Our landing in Inverness was quick and smooth and my tics had less to say about it than about our take-off. Then, my unusual neurology had excelled itself, much to the amusement of Zoë, myself, and our fellow passengers:
“Put a pickle under your tits and pray.”
“Alan Hanson’s flying the plane.”
“Hello clouds I’m coming to get you.”
“19% of penguins fly EasyJet.”
“Stay on the plane, wings.”
When we were in the air my tics chatted happily to the wings and to the ground below. Looking down at the patchwork of fields that was the Home Counties they said:
“Hello evidence of the Enclosure Act.”
At first this meant nothing to me but after racking my brains for a few moments I recalled learning in school that the division of fields that makes up large parts of the British countryside is the result of a piece of legislation from a long time ago. I always find it funny when my tics unearth something I didn’t know I knew.
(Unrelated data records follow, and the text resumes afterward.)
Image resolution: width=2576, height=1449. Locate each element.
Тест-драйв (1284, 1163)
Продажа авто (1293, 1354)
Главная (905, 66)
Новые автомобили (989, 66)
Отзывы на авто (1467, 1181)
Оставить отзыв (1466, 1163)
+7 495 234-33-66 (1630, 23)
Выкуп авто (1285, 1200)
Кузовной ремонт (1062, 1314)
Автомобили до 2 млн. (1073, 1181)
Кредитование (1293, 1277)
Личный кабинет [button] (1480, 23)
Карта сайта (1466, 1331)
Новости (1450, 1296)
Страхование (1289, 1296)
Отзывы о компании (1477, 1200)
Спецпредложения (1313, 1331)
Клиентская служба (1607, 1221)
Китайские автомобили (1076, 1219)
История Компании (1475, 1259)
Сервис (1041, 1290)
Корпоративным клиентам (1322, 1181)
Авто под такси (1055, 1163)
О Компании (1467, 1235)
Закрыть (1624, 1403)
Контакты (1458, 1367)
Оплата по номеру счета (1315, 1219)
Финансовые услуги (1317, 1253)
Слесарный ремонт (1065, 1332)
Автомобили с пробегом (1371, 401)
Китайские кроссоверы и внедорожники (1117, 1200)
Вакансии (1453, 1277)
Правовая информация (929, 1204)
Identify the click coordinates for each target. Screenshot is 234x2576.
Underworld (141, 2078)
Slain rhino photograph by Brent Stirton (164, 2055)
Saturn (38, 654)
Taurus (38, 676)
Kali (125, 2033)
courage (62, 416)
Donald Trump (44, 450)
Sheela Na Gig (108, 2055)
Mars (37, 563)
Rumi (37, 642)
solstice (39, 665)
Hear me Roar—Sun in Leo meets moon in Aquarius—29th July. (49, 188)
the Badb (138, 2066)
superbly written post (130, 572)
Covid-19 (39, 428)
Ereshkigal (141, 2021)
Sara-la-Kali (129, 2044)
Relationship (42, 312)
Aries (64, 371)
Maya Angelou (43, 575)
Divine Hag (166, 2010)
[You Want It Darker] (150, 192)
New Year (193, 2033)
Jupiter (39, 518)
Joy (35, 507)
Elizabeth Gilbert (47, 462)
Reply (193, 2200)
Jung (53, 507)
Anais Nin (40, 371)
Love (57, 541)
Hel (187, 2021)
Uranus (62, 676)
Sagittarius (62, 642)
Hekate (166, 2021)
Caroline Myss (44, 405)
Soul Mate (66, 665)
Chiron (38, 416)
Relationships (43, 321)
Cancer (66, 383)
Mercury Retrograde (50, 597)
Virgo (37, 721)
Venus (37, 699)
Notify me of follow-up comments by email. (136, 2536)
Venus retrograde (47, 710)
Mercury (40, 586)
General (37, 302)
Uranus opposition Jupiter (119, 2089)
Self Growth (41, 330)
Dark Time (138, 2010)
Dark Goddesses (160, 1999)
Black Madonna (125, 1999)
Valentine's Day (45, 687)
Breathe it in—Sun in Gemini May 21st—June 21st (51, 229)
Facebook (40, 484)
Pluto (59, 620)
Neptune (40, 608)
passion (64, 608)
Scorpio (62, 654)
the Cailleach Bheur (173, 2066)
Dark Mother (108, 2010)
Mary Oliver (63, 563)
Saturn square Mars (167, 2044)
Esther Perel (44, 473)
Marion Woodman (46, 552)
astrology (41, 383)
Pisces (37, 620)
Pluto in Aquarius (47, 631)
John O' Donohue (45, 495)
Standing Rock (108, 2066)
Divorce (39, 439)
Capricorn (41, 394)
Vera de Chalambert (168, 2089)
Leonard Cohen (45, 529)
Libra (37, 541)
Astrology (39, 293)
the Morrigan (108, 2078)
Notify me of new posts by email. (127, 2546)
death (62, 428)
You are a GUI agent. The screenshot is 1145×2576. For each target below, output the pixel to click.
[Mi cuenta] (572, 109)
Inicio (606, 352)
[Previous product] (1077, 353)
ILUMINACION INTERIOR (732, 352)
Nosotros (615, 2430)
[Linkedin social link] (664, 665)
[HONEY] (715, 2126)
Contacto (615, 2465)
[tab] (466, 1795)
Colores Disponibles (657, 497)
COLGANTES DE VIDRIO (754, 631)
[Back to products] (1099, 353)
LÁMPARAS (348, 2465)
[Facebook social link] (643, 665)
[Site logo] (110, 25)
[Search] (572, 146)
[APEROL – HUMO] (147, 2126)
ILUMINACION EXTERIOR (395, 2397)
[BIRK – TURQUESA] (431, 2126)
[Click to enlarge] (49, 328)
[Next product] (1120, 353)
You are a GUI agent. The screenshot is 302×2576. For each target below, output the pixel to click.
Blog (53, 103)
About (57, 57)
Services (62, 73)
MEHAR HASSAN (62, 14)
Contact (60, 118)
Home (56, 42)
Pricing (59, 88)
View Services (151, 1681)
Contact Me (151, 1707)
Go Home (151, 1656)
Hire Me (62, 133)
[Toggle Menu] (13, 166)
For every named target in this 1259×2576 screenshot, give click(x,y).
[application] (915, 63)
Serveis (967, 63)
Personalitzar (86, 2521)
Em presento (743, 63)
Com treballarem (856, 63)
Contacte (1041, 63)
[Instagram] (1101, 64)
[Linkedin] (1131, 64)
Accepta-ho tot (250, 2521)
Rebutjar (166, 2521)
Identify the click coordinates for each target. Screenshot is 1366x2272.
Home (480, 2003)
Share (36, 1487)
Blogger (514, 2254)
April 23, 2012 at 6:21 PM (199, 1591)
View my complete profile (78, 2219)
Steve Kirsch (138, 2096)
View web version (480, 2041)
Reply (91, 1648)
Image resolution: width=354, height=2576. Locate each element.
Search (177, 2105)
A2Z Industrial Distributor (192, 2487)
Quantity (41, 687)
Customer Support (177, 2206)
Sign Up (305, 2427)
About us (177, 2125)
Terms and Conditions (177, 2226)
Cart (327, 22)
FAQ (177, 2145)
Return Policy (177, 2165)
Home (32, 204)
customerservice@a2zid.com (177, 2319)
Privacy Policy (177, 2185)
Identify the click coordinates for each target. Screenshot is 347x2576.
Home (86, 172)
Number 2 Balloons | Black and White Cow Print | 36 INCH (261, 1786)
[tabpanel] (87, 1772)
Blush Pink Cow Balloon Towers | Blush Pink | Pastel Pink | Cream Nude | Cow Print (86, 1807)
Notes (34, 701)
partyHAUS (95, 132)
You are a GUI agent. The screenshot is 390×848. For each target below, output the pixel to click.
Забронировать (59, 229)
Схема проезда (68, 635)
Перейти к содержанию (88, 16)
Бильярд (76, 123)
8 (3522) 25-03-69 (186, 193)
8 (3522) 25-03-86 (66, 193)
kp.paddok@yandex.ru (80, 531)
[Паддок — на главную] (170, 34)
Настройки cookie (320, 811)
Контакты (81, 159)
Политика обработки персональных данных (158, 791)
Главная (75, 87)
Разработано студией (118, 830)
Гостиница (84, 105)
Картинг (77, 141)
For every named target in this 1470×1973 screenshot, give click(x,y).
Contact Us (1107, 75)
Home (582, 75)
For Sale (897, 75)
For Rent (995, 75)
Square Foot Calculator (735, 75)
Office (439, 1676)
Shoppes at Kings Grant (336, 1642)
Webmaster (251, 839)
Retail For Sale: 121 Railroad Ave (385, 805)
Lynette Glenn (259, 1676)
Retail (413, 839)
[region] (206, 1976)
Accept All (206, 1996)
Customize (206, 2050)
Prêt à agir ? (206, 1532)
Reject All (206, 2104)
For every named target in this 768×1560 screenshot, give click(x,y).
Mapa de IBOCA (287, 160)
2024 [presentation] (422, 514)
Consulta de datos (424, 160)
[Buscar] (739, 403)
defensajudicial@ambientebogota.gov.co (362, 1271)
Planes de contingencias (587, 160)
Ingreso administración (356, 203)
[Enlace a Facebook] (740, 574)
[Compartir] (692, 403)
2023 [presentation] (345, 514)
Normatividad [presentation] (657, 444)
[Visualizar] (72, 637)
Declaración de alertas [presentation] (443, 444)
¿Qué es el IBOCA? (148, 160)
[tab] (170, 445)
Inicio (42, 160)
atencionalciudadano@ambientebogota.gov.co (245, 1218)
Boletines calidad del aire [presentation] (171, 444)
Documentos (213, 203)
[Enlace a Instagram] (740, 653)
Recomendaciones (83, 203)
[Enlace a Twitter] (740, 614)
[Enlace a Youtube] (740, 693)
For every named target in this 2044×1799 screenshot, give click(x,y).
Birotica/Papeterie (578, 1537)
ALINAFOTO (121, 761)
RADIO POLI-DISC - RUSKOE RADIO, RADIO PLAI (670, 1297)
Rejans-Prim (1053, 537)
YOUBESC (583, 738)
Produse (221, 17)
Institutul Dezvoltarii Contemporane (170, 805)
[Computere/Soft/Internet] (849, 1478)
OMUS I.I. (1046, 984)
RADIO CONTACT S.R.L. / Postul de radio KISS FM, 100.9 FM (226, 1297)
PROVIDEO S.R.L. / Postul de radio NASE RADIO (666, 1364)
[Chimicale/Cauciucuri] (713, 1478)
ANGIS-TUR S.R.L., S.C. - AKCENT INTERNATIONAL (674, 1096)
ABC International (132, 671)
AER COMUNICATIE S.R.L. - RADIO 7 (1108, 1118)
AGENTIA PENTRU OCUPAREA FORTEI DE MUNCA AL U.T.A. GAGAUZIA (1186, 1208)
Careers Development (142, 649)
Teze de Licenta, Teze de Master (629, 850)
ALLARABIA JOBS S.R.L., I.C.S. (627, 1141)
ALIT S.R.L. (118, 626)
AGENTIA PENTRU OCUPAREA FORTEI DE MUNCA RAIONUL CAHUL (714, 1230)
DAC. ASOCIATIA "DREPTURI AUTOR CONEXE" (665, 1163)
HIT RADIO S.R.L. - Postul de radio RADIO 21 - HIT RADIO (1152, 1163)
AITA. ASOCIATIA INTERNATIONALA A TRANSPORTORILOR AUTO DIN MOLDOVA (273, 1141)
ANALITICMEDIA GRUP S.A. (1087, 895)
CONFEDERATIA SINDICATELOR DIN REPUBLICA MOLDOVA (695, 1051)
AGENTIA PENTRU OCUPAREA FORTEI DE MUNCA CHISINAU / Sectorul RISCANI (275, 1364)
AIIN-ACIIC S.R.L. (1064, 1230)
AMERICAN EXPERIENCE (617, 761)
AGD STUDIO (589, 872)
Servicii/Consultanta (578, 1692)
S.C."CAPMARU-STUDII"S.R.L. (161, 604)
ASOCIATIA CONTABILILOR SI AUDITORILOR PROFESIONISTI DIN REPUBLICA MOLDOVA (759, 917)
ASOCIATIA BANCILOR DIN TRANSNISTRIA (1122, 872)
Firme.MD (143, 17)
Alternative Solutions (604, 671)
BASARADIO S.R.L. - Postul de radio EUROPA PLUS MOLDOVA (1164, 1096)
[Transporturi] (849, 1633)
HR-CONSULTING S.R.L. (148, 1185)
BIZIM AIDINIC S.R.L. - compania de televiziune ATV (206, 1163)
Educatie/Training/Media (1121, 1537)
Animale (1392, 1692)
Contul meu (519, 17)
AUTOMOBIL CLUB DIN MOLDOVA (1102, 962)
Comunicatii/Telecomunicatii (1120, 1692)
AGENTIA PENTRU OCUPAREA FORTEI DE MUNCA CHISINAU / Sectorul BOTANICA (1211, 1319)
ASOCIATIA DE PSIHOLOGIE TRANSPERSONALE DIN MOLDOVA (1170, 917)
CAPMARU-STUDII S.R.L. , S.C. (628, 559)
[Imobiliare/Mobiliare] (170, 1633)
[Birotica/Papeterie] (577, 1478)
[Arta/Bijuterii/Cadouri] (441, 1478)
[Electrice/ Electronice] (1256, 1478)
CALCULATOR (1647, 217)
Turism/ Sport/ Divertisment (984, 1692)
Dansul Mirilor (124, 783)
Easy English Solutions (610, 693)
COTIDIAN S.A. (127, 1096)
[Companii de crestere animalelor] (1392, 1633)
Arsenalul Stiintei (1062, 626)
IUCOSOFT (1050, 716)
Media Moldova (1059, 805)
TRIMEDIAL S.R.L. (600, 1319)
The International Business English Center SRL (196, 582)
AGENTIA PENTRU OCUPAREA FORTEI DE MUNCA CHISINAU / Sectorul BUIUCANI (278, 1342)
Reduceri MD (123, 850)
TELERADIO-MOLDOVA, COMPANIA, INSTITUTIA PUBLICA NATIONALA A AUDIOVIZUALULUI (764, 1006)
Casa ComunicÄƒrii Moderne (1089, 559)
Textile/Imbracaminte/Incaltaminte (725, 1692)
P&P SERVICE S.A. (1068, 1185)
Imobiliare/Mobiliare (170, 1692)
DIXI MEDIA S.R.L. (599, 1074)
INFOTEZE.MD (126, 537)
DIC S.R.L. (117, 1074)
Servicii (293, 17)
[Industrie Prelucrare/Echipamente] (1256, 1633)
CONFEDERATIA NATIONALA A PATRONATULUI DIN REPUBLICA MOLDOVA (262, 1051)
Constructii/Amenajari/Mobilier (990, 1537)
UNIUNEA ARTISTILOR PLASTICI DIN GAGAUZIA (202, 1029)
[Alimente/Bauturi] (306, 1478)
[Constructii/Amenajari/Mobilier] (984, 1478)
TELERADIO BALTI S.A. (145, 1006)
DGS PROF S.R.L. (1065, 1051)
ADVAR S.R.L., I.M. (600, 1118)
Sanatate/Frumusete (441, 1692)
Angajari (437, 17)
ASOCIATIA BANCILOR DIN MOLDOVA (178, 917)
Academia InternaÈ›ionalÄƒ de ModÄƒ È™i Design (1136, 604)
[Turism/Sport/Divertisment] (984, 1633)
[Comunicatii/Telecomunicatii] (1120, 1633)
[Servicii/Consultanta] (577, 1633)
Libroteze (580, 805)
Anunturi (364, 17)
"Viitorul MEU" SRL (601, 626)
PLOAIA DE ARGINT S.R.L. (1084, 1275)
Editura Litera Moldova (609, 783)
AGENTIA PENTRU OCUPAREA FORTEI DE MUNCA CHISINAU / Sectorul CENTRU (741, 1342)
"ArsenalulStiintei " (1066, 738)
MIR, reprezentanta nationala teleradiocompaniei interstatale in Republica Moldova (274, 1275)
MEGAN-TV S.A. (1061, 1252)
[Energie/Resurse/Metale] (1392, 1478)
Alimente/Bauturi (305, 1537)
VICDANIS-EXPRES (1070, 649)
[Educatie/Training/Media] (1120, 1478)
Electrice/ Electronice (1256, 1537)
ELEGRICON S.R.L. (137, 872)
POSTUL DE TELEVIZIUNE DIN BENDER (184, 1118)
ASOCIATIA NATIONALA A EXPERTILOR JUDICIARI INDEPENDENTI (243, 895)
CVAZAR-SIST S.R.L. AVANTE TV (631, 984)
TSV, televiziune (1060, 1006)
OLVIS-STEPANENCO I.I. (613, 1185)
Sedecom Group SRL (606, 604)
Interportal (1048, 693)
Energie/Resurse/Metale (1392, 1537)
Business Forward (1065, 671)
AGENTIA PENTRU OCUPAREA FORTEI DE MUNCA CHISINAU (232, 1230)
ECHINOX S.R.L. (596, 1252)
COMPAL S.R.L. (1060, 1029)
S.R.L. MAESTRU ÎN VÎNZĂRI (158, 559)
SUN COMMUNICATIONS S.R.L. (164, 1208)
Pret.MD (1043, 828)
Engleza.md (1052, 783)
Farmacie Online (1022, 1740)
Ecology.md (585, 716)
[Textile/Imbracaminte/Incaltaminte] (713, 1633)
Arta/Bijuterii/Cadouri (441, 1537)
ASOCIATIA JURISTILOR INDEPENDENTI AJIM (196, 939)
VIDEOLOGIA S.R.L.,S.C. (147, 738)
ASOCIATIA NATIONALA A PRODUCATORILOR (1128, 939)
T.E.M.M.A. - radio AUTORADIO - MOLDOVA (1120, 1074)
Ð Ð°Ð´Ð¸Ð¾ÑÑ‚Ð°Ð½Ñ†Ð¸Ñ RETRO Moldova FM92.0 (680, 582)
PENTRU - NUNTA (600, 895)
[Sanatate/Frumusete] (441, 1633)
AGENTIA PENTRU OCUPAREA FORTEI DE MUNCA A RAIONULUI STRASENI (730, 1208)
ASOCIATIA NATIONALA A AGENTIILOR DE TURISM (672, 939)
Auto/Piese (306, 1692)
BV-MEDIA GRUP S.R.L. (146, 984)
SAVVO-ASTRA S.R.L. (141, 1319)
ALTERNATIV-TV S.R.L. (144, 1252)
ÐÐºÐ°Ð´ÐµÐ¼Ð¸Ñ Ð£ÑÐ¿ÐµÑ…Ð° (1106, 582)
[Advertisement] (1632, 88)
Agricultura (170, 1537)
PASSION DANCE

When we landed they said, “Thank you for not fucking it up, wings” and with that and a thank-you to the cabin crew we disembarked.
After a quick snack in Inverness we got on a train for the final leg of our journey. Olive had told us what a beautiful cross-country route this was but it was already dark. This meant our own reflections were all we could see in the train’s windows, though the absence of lights from houses and lamp-posts spoke of the emptiness of the landscape.
Olive picked us up at the station and drove us onto Skye. After almost ten hours of travelling, by bus, tram, plane, train and car, we arrived at the house her grandparents built that’ll be our home for the next few days. After a tour round it, a delicious meal and a catch-up by the fire, we headed to beds already warmed by electric blankets. I soon fell soundly asleep, but not before a quick rendition of my old favourite ticced song “I know where the saw is”. This was for the benefit of the seven saws, which were unexpectedly suspended from the ceiling in our room.
The saws were what I spoke to first when I woke up this morning, greeting them like old friends. Zoë stirred and chuckled in the bed next to mine. Moments later Keith the dog burst in, wet and happy after a walk.
The smell of toast and the sound of chatter drifting in from the other room is enticing me away from my writing, so for now I’ll sign off and say goodbye to you, and to the saws.